Exercise materials Block Start
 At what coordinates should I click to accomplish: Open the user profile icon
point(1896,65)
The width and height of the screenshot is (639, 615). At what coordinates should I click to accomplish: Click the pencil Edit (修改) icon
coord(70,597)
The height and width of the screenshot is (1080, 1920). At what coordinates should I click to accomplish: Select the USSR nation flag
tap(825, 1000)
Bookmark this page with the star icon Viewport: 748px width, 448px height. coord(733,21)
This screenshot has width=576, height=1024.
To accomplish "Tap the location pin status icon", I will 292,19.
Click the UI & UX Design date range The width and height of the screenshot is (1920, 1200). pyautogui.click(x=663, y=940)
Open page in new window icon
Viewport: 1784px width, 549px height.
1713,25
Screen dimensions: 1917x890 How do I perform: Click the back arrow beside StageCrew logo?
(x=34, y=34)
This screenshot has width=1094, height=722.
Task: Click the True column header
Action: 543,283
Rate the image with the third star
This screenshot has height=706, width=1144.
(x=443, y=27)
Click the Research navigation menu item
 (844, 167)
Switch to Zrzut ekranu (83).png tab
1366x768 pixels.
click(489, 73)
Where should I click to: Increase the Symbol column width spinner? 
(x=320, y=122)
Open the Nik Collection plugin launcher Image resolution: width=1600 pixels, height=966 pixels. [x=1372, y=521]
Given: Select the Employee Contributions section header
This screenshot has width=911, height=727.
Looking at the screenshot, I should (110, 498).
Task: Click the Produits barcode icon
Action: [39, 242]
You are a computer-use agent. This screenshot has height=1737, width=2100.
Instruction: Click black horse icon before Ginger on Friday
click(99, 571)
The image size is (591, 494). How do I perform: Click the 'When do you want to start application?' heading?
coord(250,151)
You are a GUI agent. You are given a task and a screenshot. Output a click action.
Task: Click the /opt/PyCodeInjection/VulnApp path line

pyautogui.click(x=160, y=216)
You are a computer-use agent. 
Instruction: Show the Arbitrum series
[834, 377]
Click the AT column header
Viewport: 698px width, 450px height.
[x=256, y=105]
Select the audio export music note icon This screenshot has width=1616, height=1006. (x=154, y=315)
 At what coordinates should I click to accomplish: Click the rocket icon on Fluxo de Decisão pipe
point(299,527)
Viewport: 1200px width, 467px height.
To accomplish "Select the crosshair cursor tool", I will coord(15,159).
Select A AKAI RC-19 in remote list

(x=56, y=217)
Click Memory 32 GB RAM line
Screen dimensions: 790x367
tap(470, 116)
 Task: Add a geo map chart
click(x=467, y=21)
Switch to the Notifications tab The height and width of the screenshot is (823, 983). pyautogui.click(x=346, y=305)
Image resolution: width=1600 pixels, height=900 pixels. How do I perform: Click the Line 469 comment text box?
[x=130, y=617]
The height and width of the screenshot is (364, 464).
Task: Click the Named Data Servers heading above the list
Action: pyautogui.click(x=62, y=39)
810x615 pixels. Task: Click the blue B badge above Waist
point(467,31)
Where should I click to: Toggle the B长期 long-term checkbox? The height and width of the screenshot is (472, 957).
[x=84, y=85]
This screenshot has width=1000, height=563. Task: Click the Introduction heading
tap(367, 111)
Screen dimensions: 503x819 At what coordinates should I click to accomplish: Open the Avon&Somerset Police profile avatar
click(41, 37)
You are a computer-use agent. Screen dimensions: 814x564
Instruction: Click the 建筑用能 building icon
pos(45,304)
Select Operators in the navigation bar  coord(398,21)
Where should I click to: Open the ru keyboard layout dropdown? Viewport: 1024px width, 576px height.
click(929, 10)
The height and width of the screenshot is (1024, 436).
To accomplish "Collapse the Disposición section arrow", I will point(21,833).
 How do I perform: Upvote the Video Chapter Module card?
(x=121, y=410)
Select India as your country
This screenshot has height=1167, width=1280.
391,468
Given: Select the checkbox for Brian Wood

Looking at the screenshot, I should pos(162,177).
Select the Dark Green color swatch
Exercise materials Block End
■ **Your objective**: Please write out the entries above in full, exactly as they read.

■ **Exercise result**:
 At what coordinates should I click to accomplish: Open the user profile icon
point(1896,65)
The width and height of the screenshot is (639, 615). At what coordinates should I click to accomplish: Click the pencil Edit (修改) icon
coord(70,597)
The height and width of the screenshot is (1080, 1920). At what coordinates should I click to accomplish: Select the USSR nation flag
tap(825, 1000)
Bookmark this page with the star icon Viewport: 748px width, 448px height. coord(733,21)
This screenshot has width=576, height=1024.
To accomplish "Tap the location pin status icon", I will 292,19.
Click the UI & UX Design date range The width and height of the screenshot is (1920, 1200). pyautogui.click(x=663, y=940)
Open page in new window icon
Viewport: 1784px width, 549px height.
1713,25
Screen dimensions: 1917x890 How do I perform: Click the back arrow beside StageCrew logo?
(x=34, y=34)
This screenshot has width=1094, height=722.
Task: Click the True column header
Action: 543,283
Rate the image with the third star
This screenshot has height=706, width=1144.
(x=443, y=27)
Click the Research navigation menu item
 (844, 167)
Switch to Zrzut ekranu (83).png tab
1366x768 pixels.
click(489, 73)
Where should I click to: Increase the Symbol column width spinner? 
(x=320, y=122)
Open the Nik Collection plugin launcher Image resolution: width=1600 pixels, height=966 pixels. [x=1372, y=521]
Given: Select the Employee Contributions section header
This screenshot has width=911, height=727.
Looking at the screenshot, I should (110, 498).
Task: Click the Produits barcode icon
Action: [39, 242]
You are a computer-use agent. This screenshot has height=1737, width=2100.
Instruction: Click black horse icon before Ginger on Friday
click(99, 571)
The image size is (591, 494). How do I perform: Click the 'When do you want to start application?' heading?
coord(250,151)
You are a GUI agent. You are given a task and a screenshot. Output a click action.
Task: Click the /opt/PyCodeInjection/VulnApp path line

pyautogui.click(x=160, y=216)
You are a computer-use agent. 
Instruction: Show the Arbitrum series
[834, 377]
Click the AT column header
Viewport: 698px width, 450px height.
[x=256, y=105]
Select the audio export music note icon This screenshot has width=1616, height=1006. (x=154, y=315)
 At what coordinates should I click to accomplish: Click the rocket icon on Fluxo de Decisão pipe
point(299,527)
Viewport: 1200px width, 467px height.
To accomplish "Select the crosshair cursor tool", I will coord(15,159).
Select A AKAI RC-19 in remote list

(x=56, y=217)
Click Memory 32 GB RAM line
Screen dimensions: 790x367
tap(470, 116)
 Task: Add a geo map chart
click(x=467, y=21)
Switch to the Notifications tab The height and width of the screenshot is (823, 983). pyautogui.click(x=346, y=305)
Image resolution: width=1600 pixels, height=900 pixels. How do I perform: Click the Line 469 comment text box?
[x=130, y=617]
The height and width of the screenshot is (364, 464).
Task: Click the Named Data Servers heading above the list
Action: pyautogui.click(x=62, y=39)
810x615 pixels. Task: Click the blue B badge above Waist
point(467,31)
Where should I click to: Toggle the B长期 long-term checkbox? The height and width of the screenshot is (472, 957).
[x=84, y=85]
This screenshot has width=1000, height=563. Task: Click the Introduction heading
tap(367, 111)
Screen dimensions: 503x819 At what coordinates should I click to accomplish: Open the Avon&Somerset Police profile avatar
click(41, 37)
You are a computer-use agent. Screen dimensions: 814x564
Instruction: Click the 建筑用能 building icon
pos(45,304)
Select Operators in the navigation bar  coord(398,21)
Where should I click to: Open the ru keyboard layout dropdown? Viewport: 1024px width, 576px height.
click(929, 10)
The height and width of the screenshot is (1024, 436).
To accomplish "Collapse the Disposición section arrow", I will point(21,833).
 How do I perform: Upvote the Video Chapter Module card?
(x=121, y=410)
Select India as your country
This screenshot has height=1167, width=1280.
391,468
Given: Select the checkbox for Brian Wood

Looking at the screenshot, I should pos(162,177).
Select the Dark Green color swatch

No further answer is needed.